### What you should do
Each entry needs to be repeated exactly, with nothing added or removed.

[Dataset excerpts]
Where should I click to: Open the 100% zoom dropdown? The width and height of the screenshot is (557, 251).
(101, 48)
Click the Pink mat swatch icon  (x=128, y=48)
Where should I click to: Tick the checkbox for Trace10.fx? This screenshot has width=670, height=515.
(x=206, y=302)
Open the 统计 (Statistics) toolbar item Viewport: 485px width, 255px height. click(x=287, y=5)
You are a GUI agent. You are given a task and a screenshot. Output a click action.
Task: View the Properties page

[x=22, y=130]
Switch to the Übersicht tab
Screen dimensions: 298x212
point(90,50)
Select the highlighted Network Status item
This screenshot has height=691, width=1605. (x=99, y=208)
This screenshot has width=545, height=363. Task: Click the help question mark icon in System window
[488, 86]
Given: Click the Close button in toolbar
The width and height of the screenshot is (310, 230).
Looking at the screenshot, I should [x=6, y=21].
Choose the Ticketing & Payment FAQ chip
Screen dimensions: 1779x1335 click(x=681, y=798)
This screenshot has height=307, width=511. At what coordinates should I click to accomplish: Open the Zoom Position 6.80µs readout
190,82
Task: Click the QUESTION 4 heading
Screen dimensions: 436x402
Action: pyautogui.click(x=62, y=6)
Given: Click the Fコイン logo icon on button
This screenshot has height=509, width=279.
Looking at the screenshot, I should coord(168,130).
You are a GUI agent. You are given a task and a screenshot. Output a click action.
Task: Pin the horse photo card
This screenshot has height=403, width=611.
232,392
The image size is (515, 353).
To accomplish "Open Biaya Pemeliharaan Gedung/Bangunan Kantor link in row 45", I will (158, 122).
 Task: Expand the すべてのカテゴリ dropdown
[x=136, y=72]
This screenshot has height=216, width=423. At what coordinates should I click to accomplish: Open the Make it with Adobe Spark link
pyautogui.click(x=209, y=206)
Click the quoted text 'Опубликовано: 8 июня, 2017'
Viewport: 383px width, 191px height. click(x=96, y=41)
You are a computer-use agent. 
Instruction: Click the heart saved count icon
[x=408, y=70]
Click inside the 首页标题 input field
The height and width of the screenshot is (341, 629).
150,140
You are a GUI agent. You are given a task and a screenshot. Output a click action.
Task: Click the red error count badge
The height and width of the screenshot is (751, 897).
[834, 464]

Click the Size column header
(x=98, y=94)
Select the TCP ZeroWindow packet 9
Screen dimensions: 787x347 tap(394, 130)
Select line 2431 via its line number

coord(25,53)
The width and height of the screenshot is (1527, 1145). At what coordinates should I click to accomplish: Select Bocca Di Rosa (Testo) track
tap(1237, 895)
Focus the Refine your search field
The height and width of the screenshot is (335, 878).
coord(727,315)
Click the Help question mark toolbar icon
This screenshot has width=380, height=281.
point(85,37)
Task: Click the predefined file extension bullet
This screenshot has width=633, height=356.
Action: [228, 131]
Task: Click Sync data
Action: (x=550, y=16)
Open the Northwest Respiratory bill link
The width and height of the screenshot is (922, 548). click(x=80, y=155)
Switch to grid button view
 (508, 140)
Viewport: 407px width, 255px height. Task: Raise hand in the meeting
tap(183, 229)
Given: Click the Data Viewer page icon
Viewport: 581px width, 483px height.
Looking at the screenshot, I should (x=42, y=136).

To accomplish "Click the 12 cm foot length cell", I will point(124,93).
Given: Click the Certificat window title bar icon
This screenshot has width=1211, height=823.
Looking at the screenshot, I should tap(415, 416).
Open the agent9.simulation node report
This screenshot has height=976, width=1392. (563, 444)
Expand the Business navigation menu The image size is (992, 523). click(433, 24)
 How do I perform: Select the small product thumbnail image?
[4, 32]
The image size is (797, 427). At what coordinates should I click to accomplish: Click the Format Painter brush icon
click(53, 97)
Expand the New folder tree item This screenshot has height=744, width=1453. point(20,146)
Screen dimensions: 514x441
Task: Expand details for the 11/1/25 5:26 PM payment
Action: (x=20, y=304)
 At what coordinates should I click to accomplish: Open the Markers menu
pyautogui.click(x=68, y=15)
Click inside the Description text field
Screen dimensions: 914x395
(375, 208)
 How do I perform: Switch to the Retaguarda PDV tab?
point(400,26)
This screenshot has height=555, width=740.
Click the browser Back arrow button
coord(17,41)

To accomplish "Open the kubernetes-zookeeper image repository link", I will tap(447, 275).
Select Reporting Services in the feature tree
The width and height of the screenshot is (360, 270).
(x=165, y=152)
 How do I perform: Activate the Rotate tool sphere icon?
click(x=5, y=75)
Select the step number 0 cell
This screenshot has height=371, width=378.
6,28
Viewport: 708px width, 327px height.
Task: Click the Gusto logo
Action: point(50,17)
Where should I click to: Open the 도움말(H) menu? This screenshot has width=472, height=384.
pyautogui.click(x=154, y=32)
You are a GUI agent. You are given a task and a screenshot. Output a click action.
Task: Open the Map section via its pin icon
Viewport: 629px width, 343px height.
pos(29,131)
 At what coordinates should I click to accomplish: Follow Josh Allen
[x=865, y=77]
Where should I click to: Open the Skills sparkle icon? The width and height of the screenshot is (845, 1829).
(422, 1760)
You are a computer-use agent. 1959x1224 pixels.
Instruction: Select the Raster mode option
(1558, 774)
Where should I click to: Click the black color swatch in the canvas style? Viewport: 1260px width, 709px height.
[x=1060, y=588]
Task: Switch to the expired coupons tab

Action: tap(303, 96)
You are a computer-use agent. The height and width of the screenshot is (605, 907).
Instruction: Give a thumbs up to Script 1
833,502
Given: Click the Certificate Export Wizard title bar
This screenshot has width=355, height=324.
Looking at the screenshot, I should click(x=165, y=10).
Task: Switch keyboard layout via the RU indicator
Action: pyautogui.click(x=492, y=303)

### Exercise solution
Where should I click to: Open the 100% zoom dropdown? The width and height of the screenshot is (557, 251).
(101, 48)
Click the Pink mat swatch icon  (x=128, y=48)
Where should I click to: Tick the checkbox for Trace10.fx? This screenshot has width=670, height=515.
(x=206, y=302)
Open the 统计 (Statistics) toolbar item Viewport: 485px width, 255px height. click(x=287, y=5)
You are a GUI agent. You are given a task and a screenshot. Output a click action.
Task: View the Properties page

[x=22, y=130]
Switch to the Übersicht tab
Screen dimensions: 298x212
point(90,50)
Select the highlighted Network Status item
This screenshot has height=691, width=1605. (x=99, y=208)
This screenshot has width=545, height=363. Task: Click the help question mark icon in System window
[488, 86]
Given: Click the Close button in toolbar
The width and height of the screenshot is (310, 230).
Looking at the screenshot, I should [x=6, y=21].
Choose the Ticketing & Payment FAQ chip
Screen dimensions: 1779x1335 click(x=681, y=798)
This screenshot has height=307, width=511. At what coordinates should I click to accomplish: Open the Zoom Position 6.80µs readout
190,82
Task: Click the QUESTION 4 heading
Screen dimensions: 436x402
Action: pyautogui.click(x=62, y=6)
Given: Click the Fコイン logo icon on button
This screenshot has height=509, width=279.
Looking at the screenshot, I should coord(168,130).
You are a GUI agent. You are given a task and a screenshot. Output a click action.
Task: Pin the horse photo card
This screenshot has height=403, width=611.
232,392
The image size is (515, 353).
To accomplish "Open Biaya Pemeliharaan Gedung/Bangunan Kantor link in row 45", I will (158, 122).
 Task: Expand the すべてのカテゴリ dropdown
[x=136, y=72]
This screenshot has height=216, width=423. At what coordinates should I click to accomplish: Open the Make it with Adobe Spark link
pyautogui.click(x=209, y=206)
Click the quoted text 'Опубликовано: 8 июня, 2017'
Viewport: 383px width, 191px height. click(x=96, y=41)
You are a computer-use agent. 
Instruction: Click the heart saved count icon
[x=408, y=70]
Click inside the 首页标题 input field
The height and width of the screenshot is (341, 629).
150,140
You are a GUI agent. You are given a task and a screenshot. Output a click action.
Task: Click the red error count badge
The height and width of the screenshot is (751, 897).
[834, 464]

Click the Size column header
(x=98, y=94)
Select the TCP ZeroWindow packet 9
Screen dimensions: 787x347 tap(394, 130)
Select line 2431 via its line number

coord(25,53)
The width and height of the screenshot is (1527, 1145). At what coordinates should I click to accomplish: Select Bocca Di Rosa (Testo) track
tap(1237, 895)
Focus the Refine your search field
The height and width of the screenshot is (335, 878).
coord(727,315)
Click the Help question mark toolbar icon
This screenshot has width=380, height=281.
point(85,37)
Task: Click the predefined file extension bullet
This screenshot has width=633, height=356.
Action: [228, 131]
Task: Click Sync data
Action: (x=550, y=16)
Open the Northwest Respiratory bill link
The width and height of the screenshot is (922, 548). click(x=80, y=155)
Switch to grid button view
 (508, 140)
Viewport: 407px width, 255px height. Task: Raise hand in the meeting
tap(183, 229)
Given: Click the Data Viewer page icon
Viewport: 581px width, 483px height.
Looking at the screenshot, I should (x=42, y=136).

To accomplish "Click the 12 cm foot length cell", I will point(124,93).
Given: Click the Certificat window title bar icon
This screenshot has width=1211, height=823.
Looking at the screenshot, I should tap(415, 416).
Open the agent9.simulation node report
This screenshot has height=976, width=1392. (563, 444)
Expand the Business navigation menu The image size is (992, 523). click(433, 24)
 How do I perform: Select the small product thumbnail image?
[4, 32]
The image size is (797, 427). At what coordinates should I click to accomplish: Click the Format Painter brush icon
click(53, 97)
Expand the New folder tree item This screenshot has height=744, width=1453. point(20,146)
Screen dimensions: 514x441
Task: Expand details for the 11/1/25 5:26 PM payment
Action: (x=20, y=304)
 At what coordinates should I click to accomplish: Open the Markers menu
pyautogui.click(x=68, y=15)
Click inside the Description text field
Screen dimensions: 914x395
(375, 208)
 How do I perform: Switch to the Retaguarda PDV tab?
point(400,26)
This screenshot has height=555, width=740.
Click the browser Back arrow button
coord(17,41)

To accomplish "Open the kubernetes-zookeeper image repository link", I will tap(447, 275).
Select Reporting Services in the feature tree
The width and height of the screenshot is (360, 270).
(x=165, y=152)
 How do I perform: Activate the Rotate tool sphere icon?
click(x=5, y=75)
Select the step number 0 cell
This screenshot has height=371, width=378.
6,28
Viewport: 708px width, 327px height.
Task: Click the Gusto logo
Action: point(50,17)
Where should I click to: Open the 도움말(H) menu? This screenshot has width=472, height=384.
pyautogui.click(x=154, y=32)
You are a GUI agent. You are given a task and a screenshot. Output a click action.
Task: Open the Map section via its pin icon
Viewport: 629px width, 343px height.
pos(29,131)
 At what coordinates should I click to accomplish: Follow Josh Allen
[x=865, y=77]
Where should I click to: Open the Skills sparkle icon? The width and height of the screenshot is (845, 1829).
(422, 1760)
You are a computer-use agent. 1959x1224 pixels.
Instruction: Select the Raster mode option
(1558, 774)
Where should I click to: Click the black color swatch in the canvas style? Viewport: 1260px width, 709px height.
[x=1060, y=588]
Task: Switch to the expired coupons tab

Action: tap(303, 96)
You are a computer-use agent. The height and width of the screenshot is (605, 907).
Instruction: Give a thumbs up to Script 1
833,502
Given: Click the Certificate Export Wizard title bar
This screenshot has width=355, height=324.
Looking at the screenshot, I should click(x=165, y=10).
Task: Switch keyboard layout via the RU indicator
Action: pyautogui.click(x=492, y=303)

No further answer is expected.